General Motors (GM) and Chrysler have had discussions about merging operations amid widespread speculation that neither can survive the current global economic meltdown in the financial markets, according to executives at both companies who spoke on condition of anonymity. The talks were reported on the Web sites of The Wall Street Journal and The New York Times late Friday, Oct. 10, the same day GM issued a statement denying that it's considering Chapter 11 protection.
GM shares have been trading at 50-year lows this week as credit rating agencies Standard & Poor's (MHP) and Fitch Ratings both issued reports expressing concern that GM and Ford Motor (F) won't have enough cash to last through 2009 if sales continue to fall. Since Chrysler is privately held, information available about its true financial condition is not known.
At the end of the second quarter, GM was going through $1 billion of its cash reserves a month after reporting a $15.5 billion quarterly loss. That burn rate is believed to have accelerated as consumers have found it difficult to get loans for new cars amid the credit crunch, leading GM to raise its cash-back incentives. GM will report third-quarter earnings later this month.
The executives who confirmed the talks between GM and Chrysler said negotiations, which began in August, have been tabled until the financial markets calm down. "Talks will pick up again," said one high-ranking executive. The Dow Jones industrial average lost almost 20% last week, its worst week in history.

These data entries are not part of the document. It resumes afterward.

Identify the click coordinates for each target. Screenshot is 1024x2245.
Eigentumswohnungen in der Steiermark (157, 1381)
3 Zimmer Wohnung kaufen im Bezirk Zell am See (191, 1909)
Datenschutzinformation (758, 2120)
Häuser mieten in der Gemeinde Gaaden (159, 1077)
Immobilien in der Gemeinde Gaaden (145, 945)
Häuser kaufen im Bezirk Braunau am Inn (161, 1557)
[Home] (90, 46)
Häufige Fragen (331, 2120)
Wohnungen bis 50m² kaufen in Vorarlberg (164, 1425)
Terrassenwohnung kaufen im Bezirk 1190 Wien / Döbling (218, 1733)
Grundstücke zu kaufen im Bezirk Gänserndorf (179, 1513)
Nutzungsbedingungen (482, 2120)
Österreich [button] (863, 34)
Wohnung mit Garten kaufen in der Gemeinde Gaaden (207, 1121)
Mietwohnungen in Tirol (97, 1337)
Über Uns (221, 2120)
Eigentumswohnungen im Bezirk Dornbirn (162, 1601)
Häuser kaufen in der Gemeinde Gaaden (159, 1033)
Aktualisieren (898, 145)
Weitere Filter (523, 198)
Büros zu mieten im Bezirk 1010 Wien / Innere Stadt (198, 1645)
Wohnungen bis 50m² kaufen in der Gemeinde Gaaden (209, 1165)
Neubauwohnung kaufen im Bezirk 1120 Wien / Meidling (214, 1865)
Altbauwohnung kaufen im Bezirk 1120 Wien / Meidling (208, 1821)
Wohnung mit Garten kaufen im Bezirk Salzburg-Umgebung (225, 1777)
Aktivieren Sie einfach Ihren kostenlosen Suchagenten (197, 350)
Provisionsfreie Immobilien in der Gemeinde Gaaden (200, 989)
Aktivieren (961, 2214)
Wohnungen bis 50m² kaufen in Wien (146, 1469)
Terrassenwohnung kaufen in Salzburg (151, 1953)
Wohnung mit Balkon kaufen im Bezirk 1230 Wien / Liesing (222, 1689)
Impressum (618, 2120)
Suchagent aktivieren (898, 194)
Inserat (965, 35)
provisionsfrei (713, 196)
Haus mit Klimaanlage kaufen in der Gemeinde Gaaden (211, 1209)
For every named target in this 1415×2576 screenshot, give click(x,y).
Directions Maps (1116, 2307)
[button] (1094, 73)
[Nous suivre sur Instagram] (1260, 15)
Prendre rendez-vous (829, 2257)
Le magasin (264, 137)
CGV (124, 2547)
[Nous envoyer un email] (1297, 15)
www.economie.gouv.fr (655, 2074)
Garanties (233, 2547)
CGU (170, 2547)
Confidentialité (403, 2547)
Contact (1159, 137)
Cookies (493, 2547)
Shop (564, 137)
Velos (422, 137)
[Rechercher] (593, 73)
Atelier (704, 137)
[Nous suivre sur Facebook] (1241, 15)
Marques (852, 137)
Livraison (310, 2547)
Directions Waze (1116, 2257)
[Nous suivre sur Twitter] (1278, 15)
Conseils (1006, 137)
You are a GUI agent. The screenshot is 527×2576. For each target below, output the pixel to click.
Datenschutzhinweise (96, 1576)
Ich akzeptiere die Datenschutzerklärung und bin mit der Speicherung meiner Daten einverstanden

GM lost 46% of its market value last week, closing at $4.89 on the New York Stock Exchange on Oct. 10.
The stock price isn't the only worrisome measure of Detroit's woes. The automakers' bond prices and bank debt have been trading at deeply discounted levels on fears that one or more of the companies won't survive. Most GM and Ford bonds trade at 30¢ to 50¢ on the dollar. Chrysler bank debt trades at around 30¢ on the dollar.
The motivation for a GM-Chrysler merger? Large-scale cost savings. One GM executive who spoke on condition of anonymity said the automaker and Chrysler could get rid of massive overhead and boost profits for the remaining company. The companies would cut thousands of white-collar jobs and factories. The cost savings GM is looking at would also help get a deal financed, said the executive.
GM would find even greater savings, the executive added, with a partner like Ford, since both companies have global operations they could combine. But he declined to say that GM is in talks with Ford. GM management on the whole thinks the industry is ripe for consolidation. Gary Dilts, senior vice-president at automotive consultant J.D. Power & Associates, agrees. "I'd be surprised if we didn't see consolidation by the next calendar year."
Getting there would be incredibly difficult. Two GM executives familiar with the talks say there's no certainty that a merger will happen. But even if there's no GM-Chrysler deal, it's clear that GM's top management is at least open to more dramatic options than simply restructuring their business. "This is about massive cost reduction," says one GM executive, who added: "No deal comes without risk." Indeed, it won't be easy to make sense of the two companies at a time when liquid assets are so short for both.
Skeptics don't see a merger between troubled Detroit companies as a panacea. John Casesa, a partner at auto-industry consulting firm Casesa Shapiro, likened a GM-Chrysler deal to the ill-fated mergers of the 1950s, when companies like Hudson and Nash merged, or Packard and Studebaker. These marriages of marginal players didn't result in long-term survival.
GM and Chrysler could easily cut billions in costs, Casesa says. "They would have one set of pickup truck engineers, one for minivans and crossover sport-utility vehicles, one group for marketing or accounting, and so on…. But that's the easy part." The bigger challenge, says Casesa, is holding on to the revenue of both companies. Each is struggling to brake a freefall in truck sales, Casesa says, and merging won't end the shared struggle to lure customers into showrooms.
"GM would be a lot better off if Chrysler just went away," said one industry analyst who consults with GM, who spoke on condition of anonymity because of the sensitivity of the discussions. "A whole lot of loyal Dodge, Chrysler, and Jeep buyers—the ones who are left—would turn to GM as well as Ford if they had to change brands," said the consultant. "But if you buy the idea that GM basically has to eliminate brands, and therefore a lot of that sales volume, they lose some of that scale and have the headaches and costs of winding down Chrysler on top of that," he adds.